SHORT EXERCISE: Quote each of the following records verbatim, line for line, with no changes.

GIVEN INFORMATION:

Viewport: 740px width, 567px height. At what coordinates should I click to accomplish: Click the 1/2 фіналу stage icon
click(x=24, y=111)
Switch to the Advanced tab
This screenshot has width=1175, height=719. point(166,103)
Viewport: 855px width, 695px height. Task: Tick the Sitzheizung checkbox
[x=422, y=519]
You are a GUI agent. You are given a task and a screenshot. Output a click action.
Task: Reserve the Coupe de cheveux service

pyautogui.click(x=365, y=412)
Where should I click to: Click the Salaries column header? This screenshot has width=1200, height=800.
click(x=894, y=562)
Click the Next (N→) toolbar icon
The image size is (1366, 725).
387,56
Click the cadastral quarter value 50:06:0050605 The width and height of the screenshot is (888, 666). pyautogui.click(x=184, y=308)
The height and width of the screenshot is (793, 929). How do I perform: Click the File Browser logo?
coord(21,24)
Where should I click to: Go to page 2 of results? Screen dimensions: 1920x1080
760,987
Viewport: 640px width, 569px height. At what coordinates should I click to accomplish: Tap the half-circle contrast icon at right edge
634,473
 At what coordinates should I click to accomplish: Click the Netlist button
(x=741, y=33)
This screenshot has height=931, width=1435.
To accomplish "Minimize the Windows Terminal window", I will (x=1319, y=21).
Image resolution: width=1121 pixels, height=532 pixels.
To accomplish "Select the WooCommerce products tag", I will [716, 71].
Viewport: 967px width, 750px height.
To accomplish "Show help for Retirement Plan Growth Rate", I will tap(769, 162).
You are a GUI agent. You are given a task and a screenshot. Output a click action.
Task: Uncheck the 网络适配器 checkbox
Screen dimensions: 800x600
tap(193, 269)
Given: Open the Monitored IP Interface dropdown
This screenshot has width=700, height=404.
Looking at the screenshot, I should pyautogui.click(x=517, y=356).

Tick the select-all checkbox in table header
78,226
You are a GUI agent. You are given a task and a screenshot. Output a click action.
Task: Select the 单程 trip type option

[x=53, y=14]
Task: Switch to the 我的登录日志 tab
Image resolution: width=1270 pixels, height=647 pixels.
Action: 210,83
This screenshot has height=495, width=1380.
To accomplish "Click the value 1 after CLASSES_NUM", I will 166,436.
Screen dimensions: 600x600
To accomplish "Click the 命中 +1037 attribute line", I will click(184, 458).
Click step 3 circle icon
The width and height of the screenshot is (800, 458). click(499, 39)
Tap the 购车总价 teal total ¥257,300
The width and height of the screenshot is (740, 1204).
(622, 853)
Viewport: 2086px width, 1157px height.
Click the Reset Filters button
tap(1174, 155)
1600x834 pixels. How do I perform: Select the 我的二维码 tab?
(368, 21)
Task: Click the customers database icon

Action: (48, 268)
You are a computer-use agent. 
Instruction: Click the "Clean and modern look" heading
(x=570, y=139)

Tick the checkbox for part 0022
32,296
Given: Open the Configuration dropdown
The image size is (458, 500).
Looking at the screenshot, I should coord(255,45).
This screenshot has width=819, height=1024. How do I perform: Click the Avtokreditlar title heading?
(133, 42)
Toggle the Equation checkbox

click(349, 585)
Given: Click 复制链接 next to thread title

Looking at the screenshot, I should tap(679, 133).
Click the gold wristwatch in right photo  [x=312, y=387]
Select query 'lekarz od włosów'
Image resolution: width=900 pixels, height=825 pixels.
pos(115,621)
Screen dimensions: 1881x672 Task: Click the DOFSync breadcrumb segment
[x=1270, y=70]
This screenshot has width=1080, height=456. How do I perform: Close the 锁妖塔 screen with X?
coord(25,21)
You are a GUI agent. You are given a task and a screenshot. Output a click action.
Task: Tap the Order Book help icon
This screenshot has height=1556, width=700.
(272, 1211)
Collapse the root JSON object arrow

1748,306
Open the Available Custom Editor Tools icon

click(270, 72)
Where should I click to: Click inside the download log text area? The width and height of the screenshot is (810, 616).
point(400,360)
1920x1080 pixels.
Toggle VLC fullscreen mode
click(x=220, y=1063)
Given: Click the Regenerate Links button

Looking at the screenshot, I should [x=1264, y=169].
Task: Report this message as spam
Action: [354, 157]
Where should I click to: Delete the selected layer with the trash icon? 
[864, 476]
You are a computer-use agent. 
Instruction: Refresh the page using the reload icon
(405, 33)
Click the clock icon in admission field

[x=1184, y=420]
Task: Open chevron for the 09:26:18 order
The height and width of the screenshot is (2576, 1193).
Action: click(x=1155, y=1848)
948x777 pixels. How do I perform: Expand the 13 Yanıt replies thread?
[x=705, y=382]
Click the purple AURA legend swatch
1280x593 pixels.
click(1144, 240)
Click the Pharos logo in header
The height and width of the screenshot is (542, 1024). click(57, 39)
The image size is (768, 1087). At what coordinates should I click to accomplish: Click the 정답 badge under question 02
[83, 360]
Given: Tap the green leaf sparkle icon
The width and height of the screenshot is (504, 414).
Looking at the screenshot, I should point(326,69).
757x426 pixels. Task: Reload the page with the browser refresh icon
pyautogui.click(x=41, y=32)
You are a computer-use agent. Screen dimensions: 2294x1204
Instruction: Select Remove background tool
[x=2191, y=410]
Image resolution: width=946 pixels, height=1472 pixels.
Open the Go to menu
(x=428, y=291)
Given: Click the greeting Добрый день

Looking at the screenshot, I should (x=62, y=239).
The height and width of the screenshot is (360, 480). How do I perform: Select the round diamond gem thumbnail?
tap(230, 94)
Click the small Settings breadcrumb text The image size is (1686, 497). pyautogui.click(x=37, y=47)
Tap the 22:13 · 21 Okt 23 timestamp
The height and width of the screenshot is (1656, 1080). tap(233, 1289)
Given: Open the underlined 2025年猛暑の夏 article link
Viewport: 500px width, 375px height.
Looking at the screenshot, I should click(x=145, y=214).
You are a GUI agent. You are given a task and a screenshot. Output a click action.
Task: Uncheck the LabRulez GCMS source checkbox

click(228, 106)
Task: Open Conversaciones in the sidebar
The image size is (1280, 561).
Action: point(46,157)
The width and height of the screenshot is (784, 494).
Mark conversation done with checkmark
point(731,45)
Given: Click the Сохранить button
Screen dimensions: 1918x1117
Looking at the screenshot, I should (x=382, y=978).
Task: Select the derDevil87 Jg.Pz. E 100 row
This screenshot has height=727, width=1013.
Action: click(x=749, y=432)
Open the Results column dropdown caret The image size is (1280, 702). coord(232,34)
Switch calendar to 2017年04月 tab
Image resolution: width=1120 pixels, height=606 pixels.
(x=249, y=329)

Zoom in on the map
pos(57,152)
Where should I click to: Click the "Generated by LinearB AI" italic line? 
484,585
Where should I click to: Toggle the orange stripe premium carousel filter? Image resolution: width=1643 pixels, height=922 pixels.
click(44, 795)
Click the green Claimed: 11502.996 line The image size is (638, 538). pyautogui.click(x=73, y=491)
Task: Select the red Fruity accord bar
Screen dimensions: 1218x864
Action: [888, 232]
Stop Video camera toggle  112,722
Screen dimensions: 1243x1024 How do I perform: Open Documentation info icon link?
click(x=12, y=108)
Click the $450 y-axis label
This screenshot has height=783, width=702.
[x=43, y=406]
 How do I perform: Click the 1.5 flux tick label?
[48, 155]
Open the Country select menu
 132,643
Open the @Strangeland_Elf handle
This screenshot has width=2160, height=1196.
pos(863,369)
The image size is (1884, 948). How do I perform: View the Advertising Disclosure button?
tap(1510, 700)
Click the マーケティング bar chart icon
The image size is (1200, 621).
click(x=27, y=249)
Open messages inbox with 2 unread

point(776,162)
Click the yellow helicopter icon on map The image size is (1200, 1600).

CORRECT OUTPUT:
Viewport: 740px width, 567px height. At what coordinates should I click to accomplish: Click the 1/2 фіналу stage icon
click(x=24, y=111)
Switch to the Advanced tab
This screenshot has width=1175, height=719. point(166,103)
Viewport: 855px width, 695px height. Task: Tick the Sitzheizung checkbox
[x=422, y=519]
You are a GUI agent. You are given a task and a screenshot. Output a click action.
Task: Reserve the Coupe de cheveux service

pyautogui.click(x=365, y=412)
Where should I click to: Click the Salaries column header? This screenshot has width=1200, height=800.
click(x=894, y=562)
Click the Next (N→) toolbar icon
The image size is (1366, 725).
387,56
Click the cadastral quarter value 50:06:0050605 The width and height of the screenshot is (888, 666). pyautogui.click(x=184, y=308)
The height and width of the screenshot is (793, 929). How do I perform: Click the File Browser logo?
coord(21,24)
Where should I click to: Go to page 2 of results? Screen dimensions: 1920x1080
760,987
Viewport: 640px width, 569px height. At what coordinates should I click to accomplish: Tap the half-circle contrast icon at right edge
634,473
 At what coordinates should I click to accomplish: Click the Netlist button
(x=741, y=33)
This screenshot has height=931, width=1435.
To accomplish "Minimize the Windows Terminal window", I will (x=1319, y=21).
Image resolution: width=1121 pixels, height=532 pixels.
To accomplish "Select the WooCommerce products tag", I will [716, 71].
Viewport: 967px width, 750px height.
To accomplish "Show help for Retirement Plan Growth Rate", I will tap(769, 162).
You are a GUI agent. You are given a task and a screenshot. Output a click action.
Task: Uncheck the 网络适配器 checkbox
Screen dimensions: 800x600
tap(193, 269)
Given: Open the Monitored IP Interface dropdown
This screenshot has width=700, height=404.
Looking at the screenshot, I should pyautogui.click(x=517, y=356).

Tick the select-all checkbox in table header
78,226
You are a GUI agent. You are given a task and a screenshot. Output a click action.
Task: Select the 单程 trip type option

[x=53, y=14]
Task: Switch to the 我的登录日志 tab
Image resolution: width=1270 pixels, height=647 pixels.
Action: 210,83
This screenshot has height=495, width=1380.
To accomplish "Click the value 1 after CLASSES_NUM", I will 166,436.
Screen dimensions: 600x600
To accomplish "Click the 命中 +1037 attribute line", I will click(184, 458).
Click step 3 circle icon
The width and height of the screenshot is (800, 458). click(499, 39)
Tap the 购车总价 teal total ¥257,300
The width and height of the screenshot is (740, 1204).
(622, 853)
Viewport: 2086px width, 1157px height.
Click the Reset Filters button
tap(1174, 155)
1600x834 pixels. How do I perform: Select the 我的二维码 tab?
(368, 21)
Task: Click the customers database icon

Action: (48, 268)
You are a computer-use agent. 
Instruction: Click the "Clean and modern look" heading
(x=570, y=139)

Tick the checkbox for part 0022
32,296
Given: Open the Configuration dropdown
The image size is (458, 500).
Looking at the screenshot, I should coord(255,45).
This screenshot has width=819, height=1024. How do I perform: Click the Avtokreditlar title heading?
(133, 42)
Toggle the Equation checkbox

click(349, 585)
Given: Click 复制链接 next to thread title

Looking at the screenshot, I should tap(679, 133).
Click the gold wristwatch in right photo  [x=312, y=387]
Select query 'lekarz od włosów'
Image resolution: width=900 pixels, height=825 pixels.
pos(115,621)
Screen dimensions: 1881x672 Task: Click the DOFSync breadcrumb segment
[x=1270, y=70]
This screenshot has width=1080, height=456. How do I perform: Close the 锁妖塔 screen with X?
coord(25,21)
You are a GUI agent. You are given a task and a screenshot. Output a click action.
Task: Tap the Order Book help icon
This screenshot has height=1556, width=700.
(272, 1211)
Collapse the root JSON object arrow

1748,306
Open the Available Custom Editor Tools icon

click(270, 72)
Where should I click to: Click inside the download log text area? The width and height of the screenshot is (810, 616).
point(400,360)
1920x1080 pixels.
Toggle VLC fullscreen mode
click(x=220, y=1063)
Given: Click the Regenerate Links button

Looking at the screenshot, I should [x=1264, y=169].
Task: Report this message as spam
Action: [354, 157]
Where should I click to: Delete the selected layer with the trash icon? 
[864, 476]
You are a computer-use agent. 
Instruction: Refresh the page using the reload icon
(405, 33)
Click the clock icon in admission field

[x=1184, y=420]
Task: Open chevron for the 09:26:18 order
The height and width of the screenshot is (2576, 1193).
Action: click(x=1155, y=1848)
948x777 pixels. How do I perform: Expand the 13 Yanıt replies thread?
[x=705, y=382]
Click the purple AURA legend swatch
1280x593 pixels.
click(1144, 240)
Click the Pharos logo in header
The height and width of the screenshot is (542, 1024). click(57, 39)
The image size is (768, 1087). At what coordinates should I click to accomplish: Click the 정답 badge under question 02
[83, 360]
Given: Tap the green leaf sparkle icon
The width and height of the screenshot is (504, 414).
Looking at the screenshot, I should point(326,69).
757x426 pixels. Task: Reload the page with the browser refresh icon
pyautogui.click(x=41, y=32)
You are a computer-use agent. Screen dimensions: 2294x1204
Instruction: Select Remove background tool
[x=2191, y=410]
Image resolution: width=946 pixels, height=1472 pixels.
Open the Go to menu
(x=428, y=291)
Given: Click the greeting Добрый день

Looking at the screenshot, I should (x=62, y=239).
The height and width of the screenshot is (360, 480). How do I perform: Select the round diamond gem thumbnail?
tap(230, 94)
Click the small Settings breadcrumb text The image size is (1686, 497). pyautogui.click(x=37, y=47)
Tap the 22:13 · 21 Okt 23 timestamp
The height and width of the screenshot is (1656, 1080). tap(233, 1289)
Given: Open the underlined 2025年猛暑の夏 article link
Viewport: 500px width, 375px height.
Looking at the screenshot, I should click(x=145, y=214).
You are a GUI agent. You are given a task and a screenshot. Output a click action.
Task: Uncheck the LabRulez GCMS source checkbox

click(228, 106)
Task: Open Conversaciones in the sidebar
The image size is (1280, 561).
Action: point(46,157)
The width and height of the screenshot is (784, 494).
Mark conversation done with checkmark
point(731,45)
Given: Click the Сохранить button
Screen dimensions: 1918x1117
Looking at the screenshot, I should (x=382, y=978).
Task: Select the derDevil87 Jg.Pz. E 100 row
This screenshot has height=727, width=1013.
Action: click(x=749, y=432)
Open the Results column dropdown caret The image size is (1280, 702). coord(232,34)
Switch calendar to 2017年04月 tab
Image resolution: width=1120 pixels, height=606 pixels.
(x=249, y=329)

Zoom in on the map
pos(57,152)
Where should I click to: Click the "Generated by LinearB AI" italic line? 
484,585
Where should I click to: Toggle the orange stripe premium carousel filter? Image resolution: width=1643 pixels, height=922 pixels.
click(44, 795)
Click the green Claimed: 11502.996 line The image size is (638, 538). pyautogui.click(x=73, y=491)
Task: Select the red Fruity accord bar
Screen dimensions: 1218x864
Action: [888, 232]
Stop Video camera toggle  112,722
Screen dimensions: 1243x1024 How do I perform: Open Documentation info icon link?
click(x=12, y=108)
Click the $450 y-axis label
This screenshot has height=783, width=702.
[x=43, y=406]
 How do I perform: Click the 1.5 flux tick label?
[48, 155]
Open the Country select menu
 132,643
Open the @Strangeland_Elf handle
This screenshot has width=2160, height=1196.
pos(863,369)
The image size is (1884, 948). How do I perform: View the Advertising Disclosure button?
tap(1510, 700)
Click the マーケティング bar chart icon
The image size is (1200, 621).
click(x=27, y=249)
Open messages inbox with 2 unread

point(776,162)
Click the yellow helicopter icon on map The image size is (1200, 1600).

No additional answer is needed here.